None of which will settle the arguments now raging, and I suppose I should say something about them. The complaints have gathered around the accents, which are American; around the costuming, which some find anachronistic; around the casting, which is broad and modern and has drawn precisely the reaction one would predict; and, in a detail I find oddly revealing, around Telemachus calling his father “dad.” Some of this is bad-faith noise and deserves to be treated as such. Some of it is not, and I would rather engage it than pretend otherwise. Register genuinely mattered in Greek; the formality of address carried real weight, and something is lost when a son’s first word for an absent father collapses into the vernacular. That is a legitimate observation about translation, and Wilson herself has argued at length that translation is always interpretation, which is an argument that cuts in every direction at once. What I cannot accept is the notion that fidelity to Homer means fidelity to a costume drama, or that a poem assembled over centuries out of countless competing performances is now to be policed for deviations by people who, in the great majority of cases, have not read it. The purists have chosen a strange hill. Homer is not on it.
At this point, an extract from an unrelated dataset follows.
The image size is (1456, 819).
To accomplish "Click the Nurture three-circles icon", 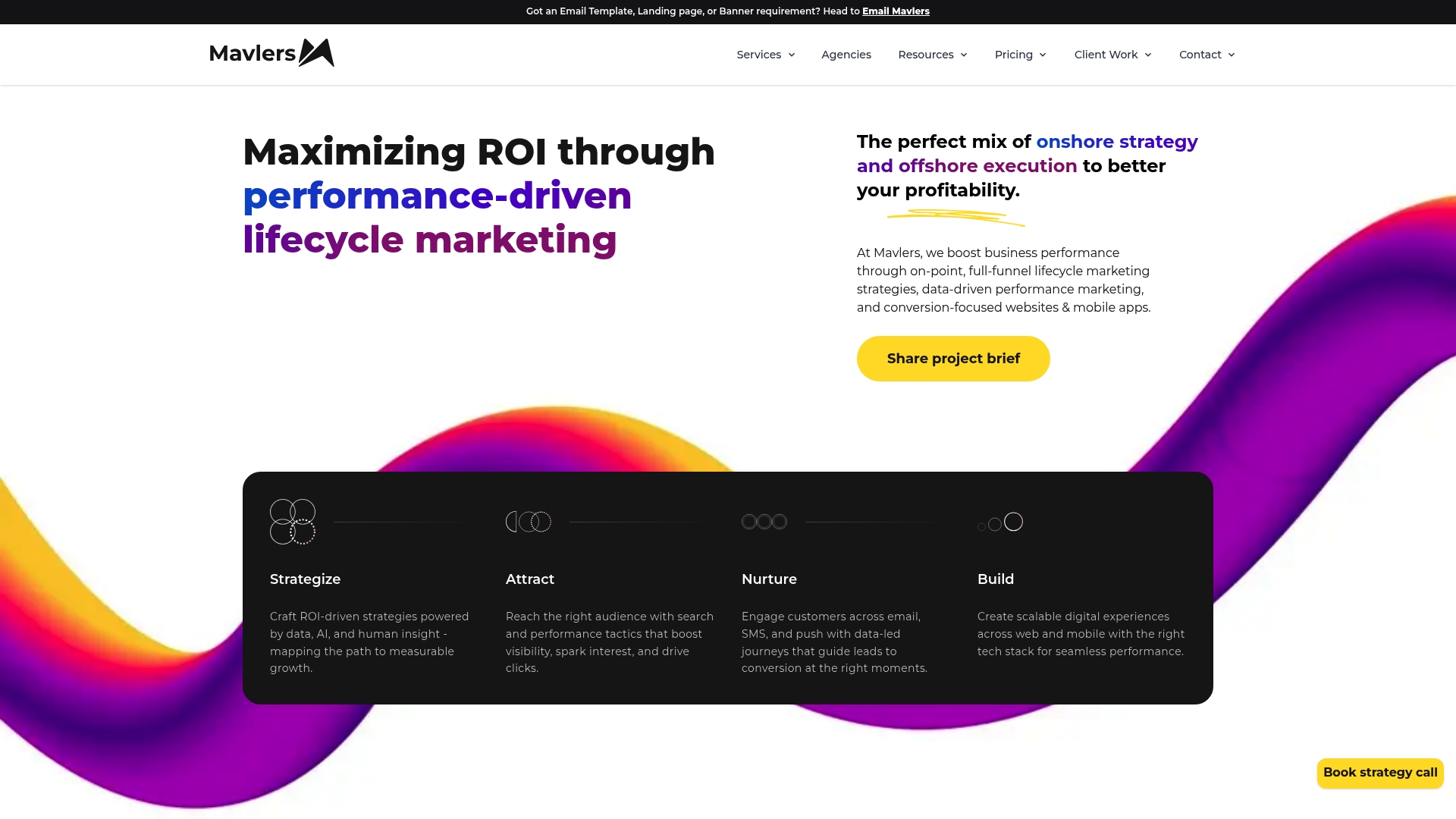I will (764, 522).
And the truth of the matter is that the argument itself is the best news the field has had in a generation. Classics departments have been contracting for decades. Now museums are running programming, reading groups are hitting capacity, the Society for Classical Studies is convening a public roundtable on the film at its January meeting in Boston, and Emily Wilson, a working classicist, is fielding calls from journalists who would not have known her name six months ago. Whether Nolan’s Odyssey is a masterpiece or merely a very expensive spectacle, it is going to put the poem in front of more people at once than any event since the invention of the printing press, and some fraction of them, however small, are going to walk out of the theater and pick up the book. That is not nothing. That is, in fact, the entire ballgame.
So: pick up the story. If you want speed and clarity and a line that moves, read Wilson. If you want grandeur and the sound of a voice performing aloud, read Fagles. If you want something closer to the bone of the Greek, read Lattimore, and if you want to hand something to a fourteen-year-old, the old Rieu prose in Penguin has been quietly making converts since 1946. Read whichever one you can actually finish, which is the only translation advice that has ever mattered.
I will be in a theater on the seventeenth, and I expect to be moved, and I expect also to spend part of the drive home muttering about choices I would have made differently, which is the ordinary condition of loving something and watching someone else handle it. But I have been thinking, these last few weeks, about what it means that this of all stories is the one we keep coming back to. Not the wrath of Achilles, not the founding of Rome, but the story of a man who is away too long, who is presumed dead, who comes back changed and unrecognizable to a house that has learned to live without him, and who has to prove, piece by piece and to one person at a time, that he is who he says he is. We keep telling it because we keep needing it. The oldest promise in our literature is that the man who has been gone a very long time can still come home, and be known.
I would be glad to hear which translation you read first, and whether it took.